(Directions for this task):
Copy out everything from the start of the entries down to the line containing "table-cell: GEBR (vs) PASH is", including that line, and leave out the pictures.

==================================================

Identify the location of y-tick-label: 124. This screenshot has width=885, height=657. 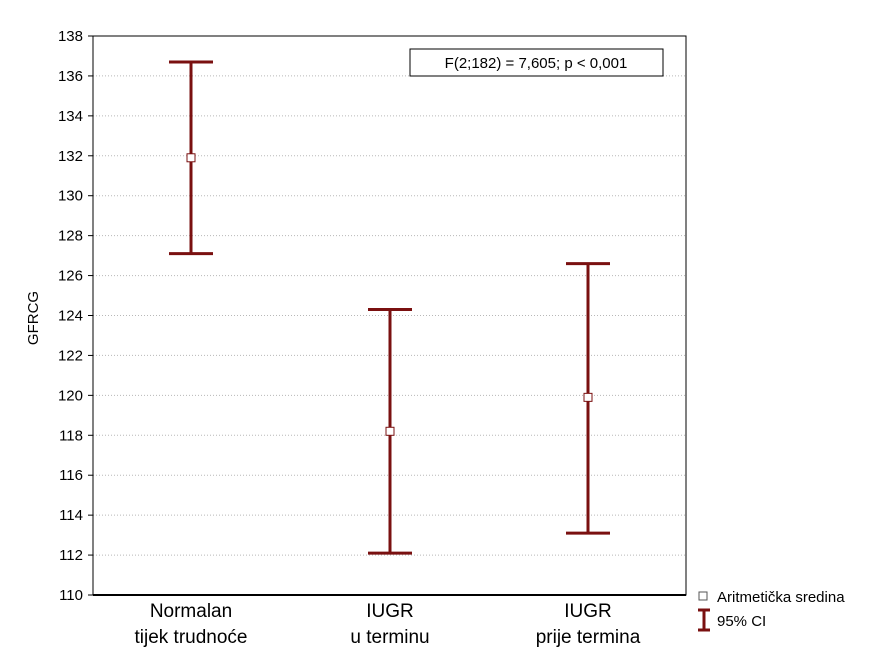
(70, 316).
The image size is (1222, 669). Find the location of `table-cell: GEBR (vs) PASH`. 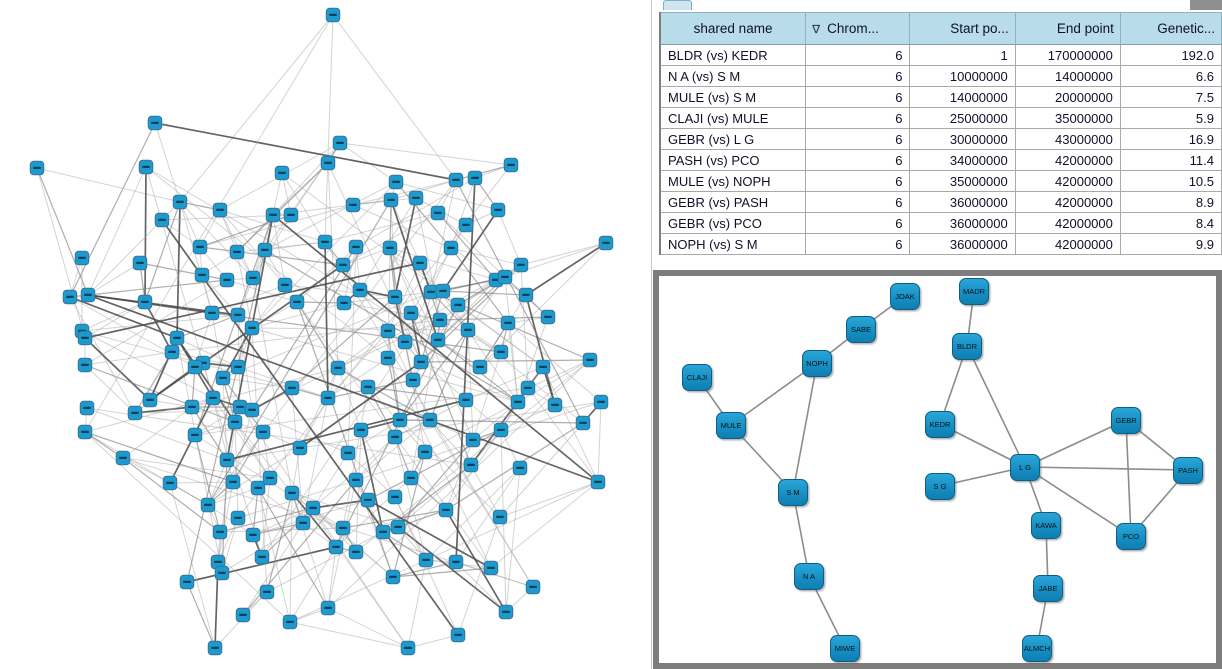

table-cell: GEBR (vs) PASH is located at coordinates (733, 202).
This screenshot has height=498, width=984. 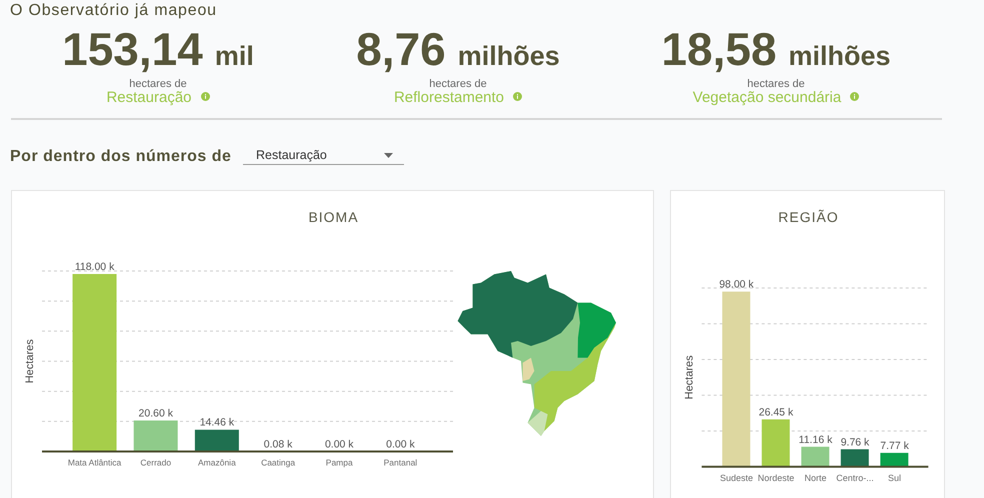 What do you see at coordinates (121, 157) in the screenshot?
I see `text: Por dentro dos números de` at bounding box center [121, 157].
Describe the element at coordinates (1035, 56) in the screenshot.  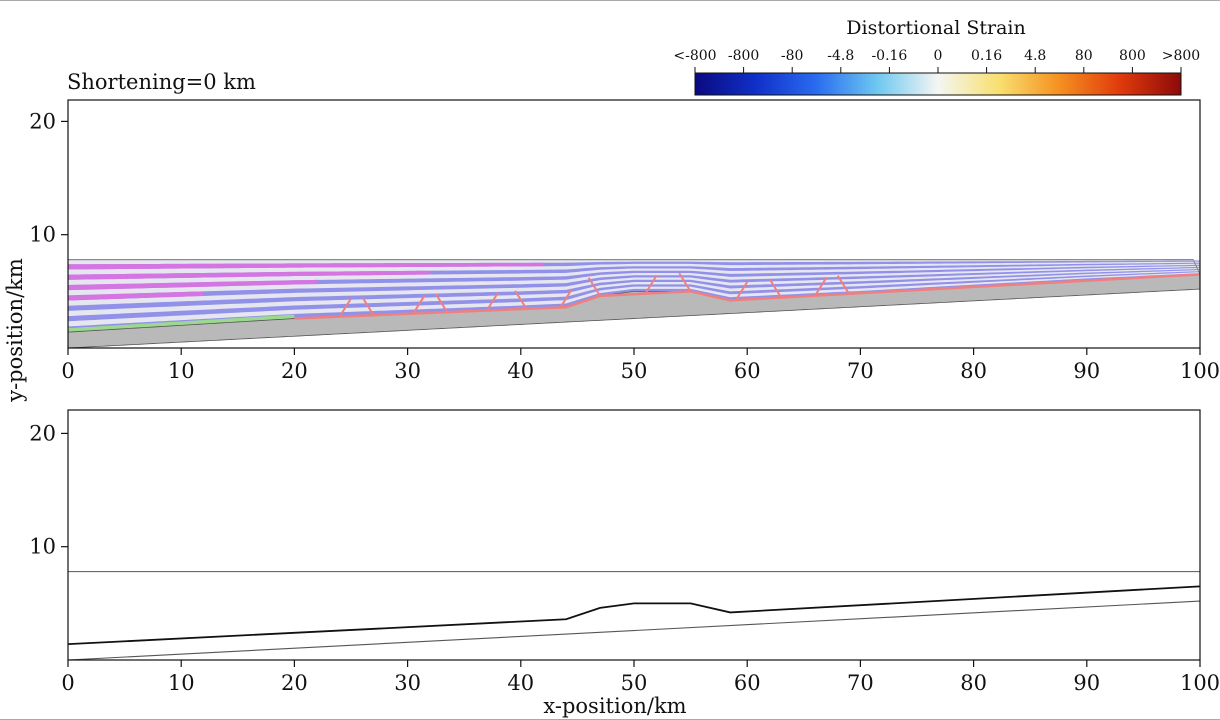
I see `colorbar-tick-label: 4.8` at that location.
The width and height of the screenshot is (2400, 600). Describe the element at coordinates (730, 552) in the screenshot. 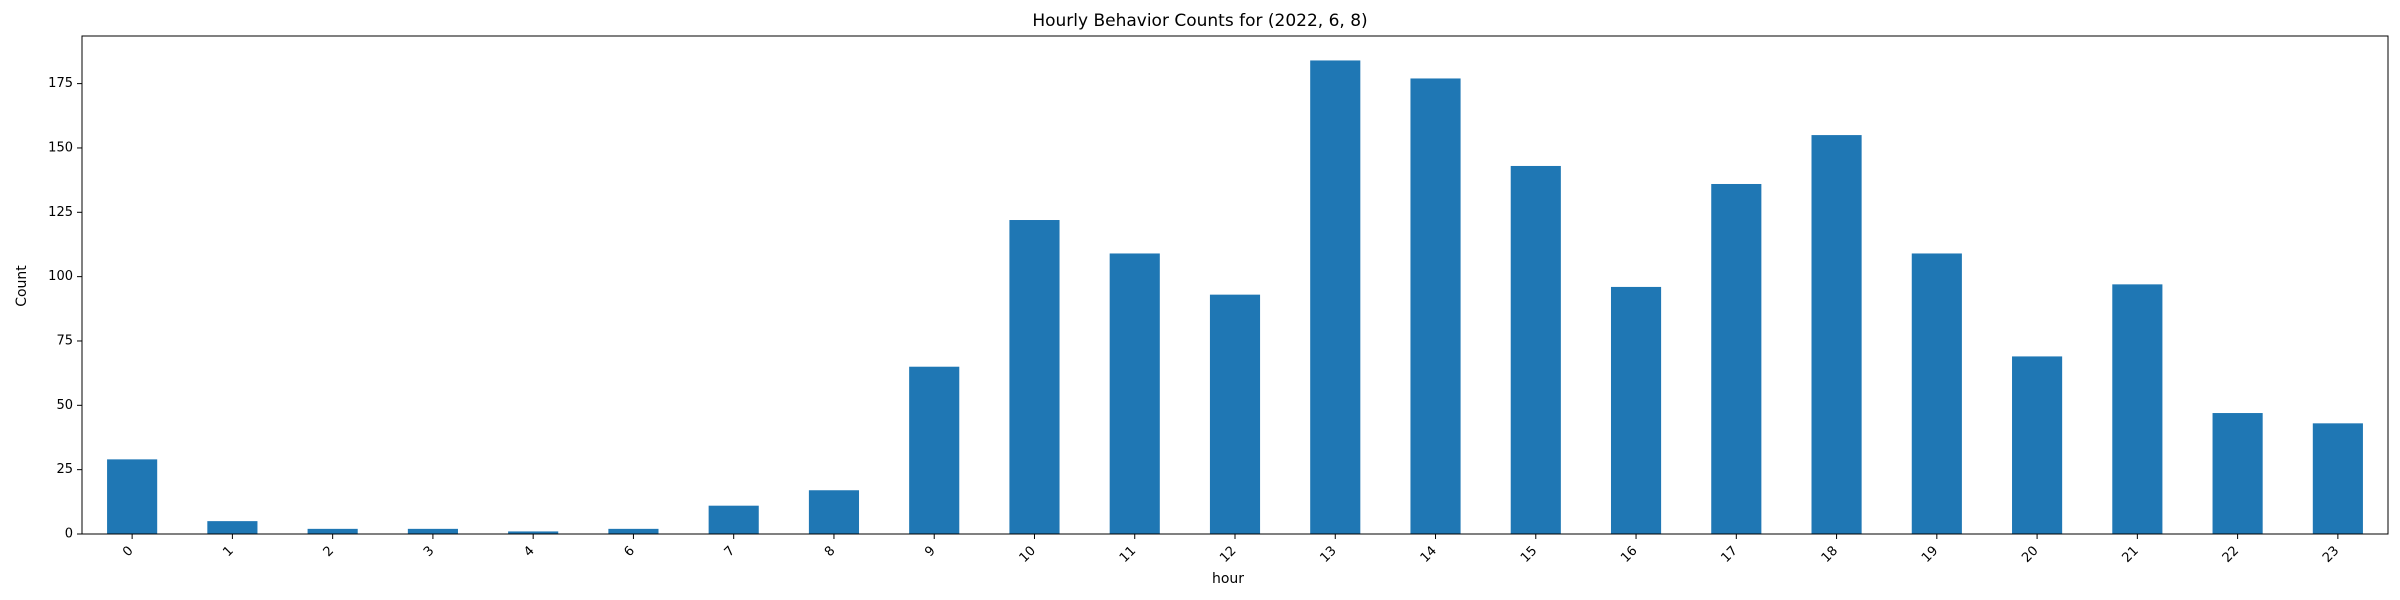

==================================================

(Solved problem):
Identify the location of y-tick-label: 124. This screenshot has width=885, height=657. 
(70, 316).
The image size is (1222, 669). Find the location of `table-cell: GEBR (vs) PASH`. 

table-cell: GEBR (vs) PASH is located at coordinates (733, 202).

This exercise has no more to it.